━━ SUPPLIED DATA

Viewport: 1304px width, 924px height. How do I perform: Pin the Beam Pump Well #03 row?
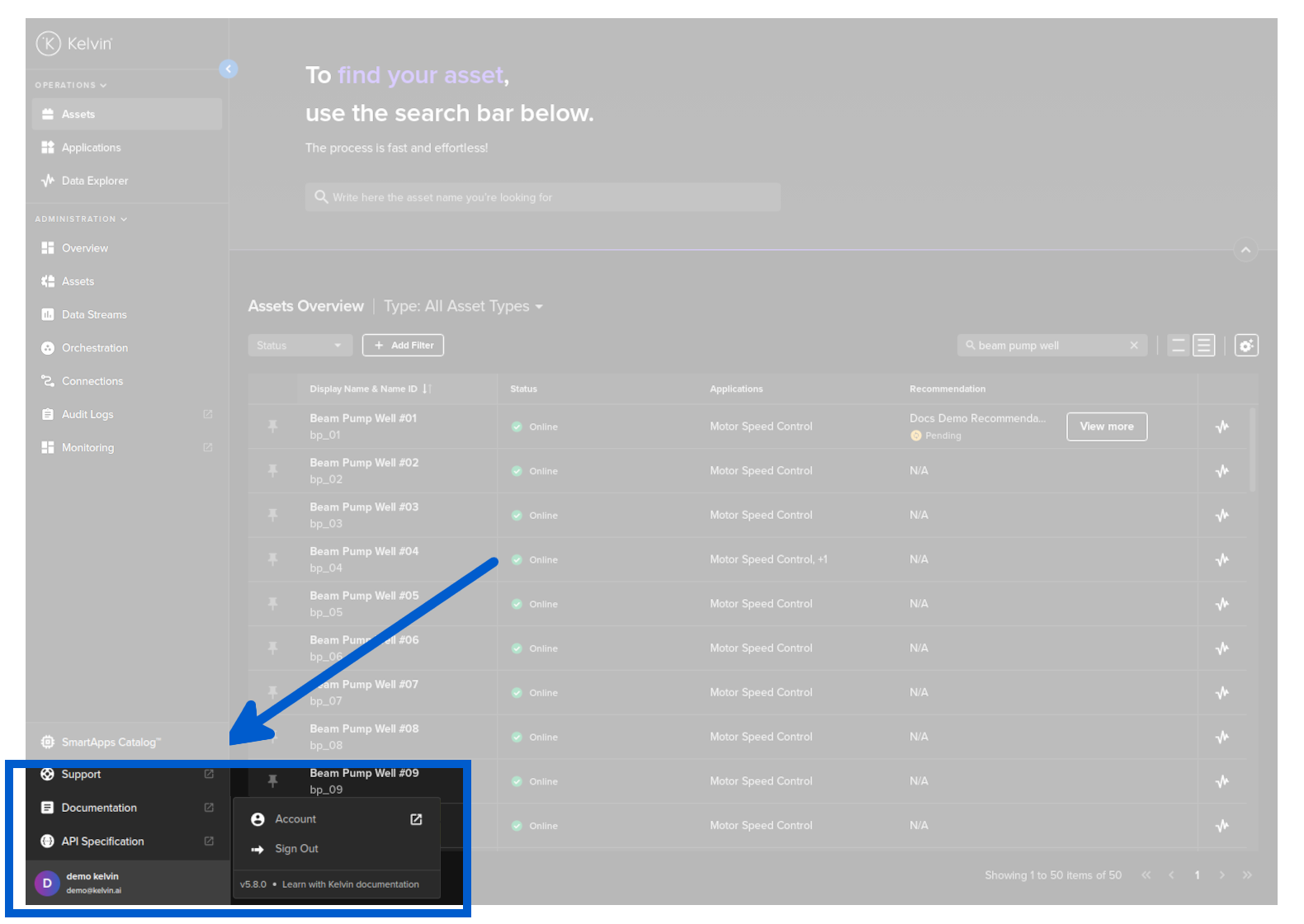click(272, 515)
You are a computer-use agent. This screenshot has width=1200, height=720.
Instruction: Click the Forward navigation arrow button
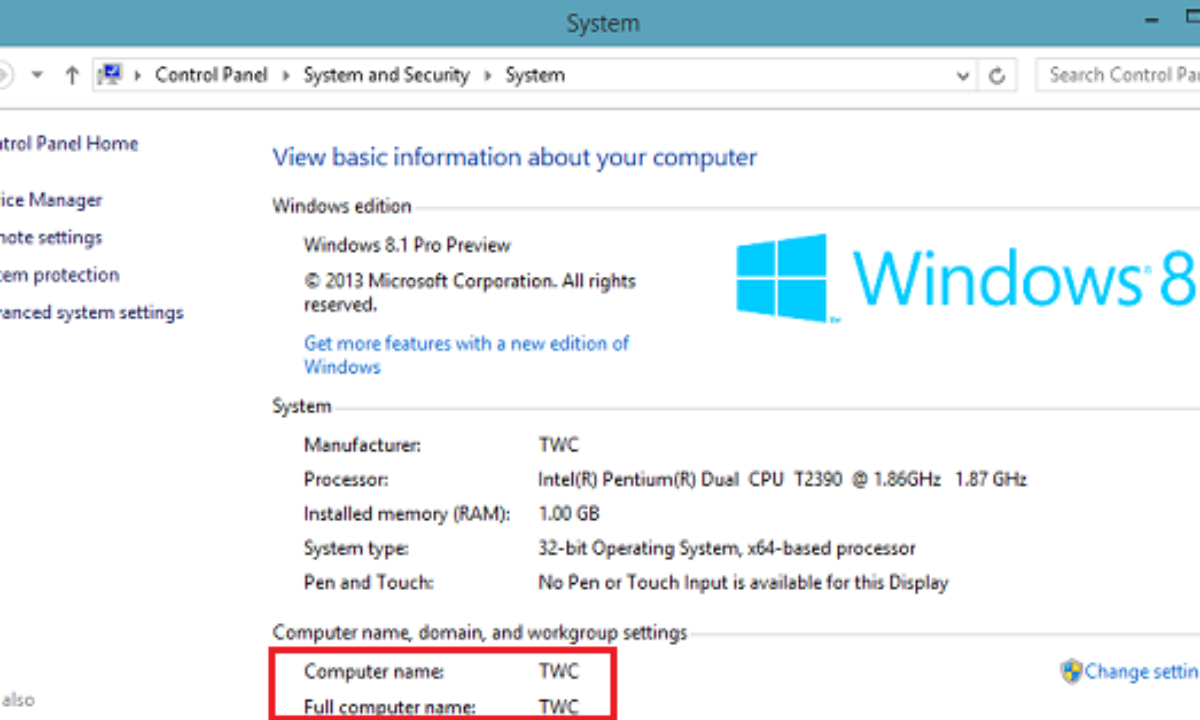(4, 75)
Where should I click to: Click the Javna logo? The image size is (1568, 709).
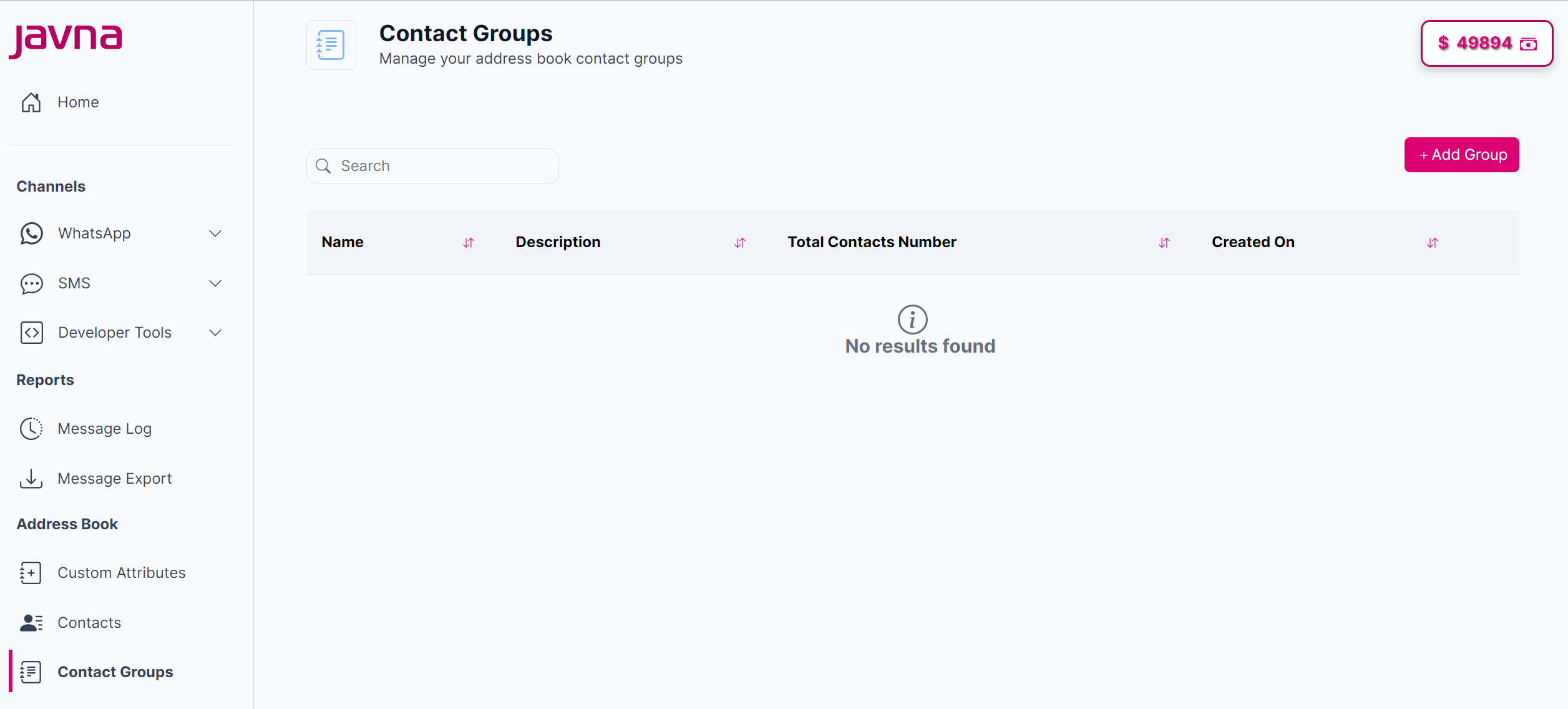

━━━━

## STATED GOAL
Please turn the entries above into a JSON list of strings, one string per line, with blank lines skipped and the pictures left out.

## EXERCISE ANSWER
[
  "Viewport: 1304px width, 924px height. How do I perform: Pin the Beam Pump Well #03 row?",
  "click(272, 515)",
  "You are a computer-use agent. This screenshot has width=1200, height=720.",
  "Instruction: Click the Forward navigation arrow button",
  "(4, 75)",
  "Where should I click to: Click the Javna logo? The image size is (1568, 709)."
]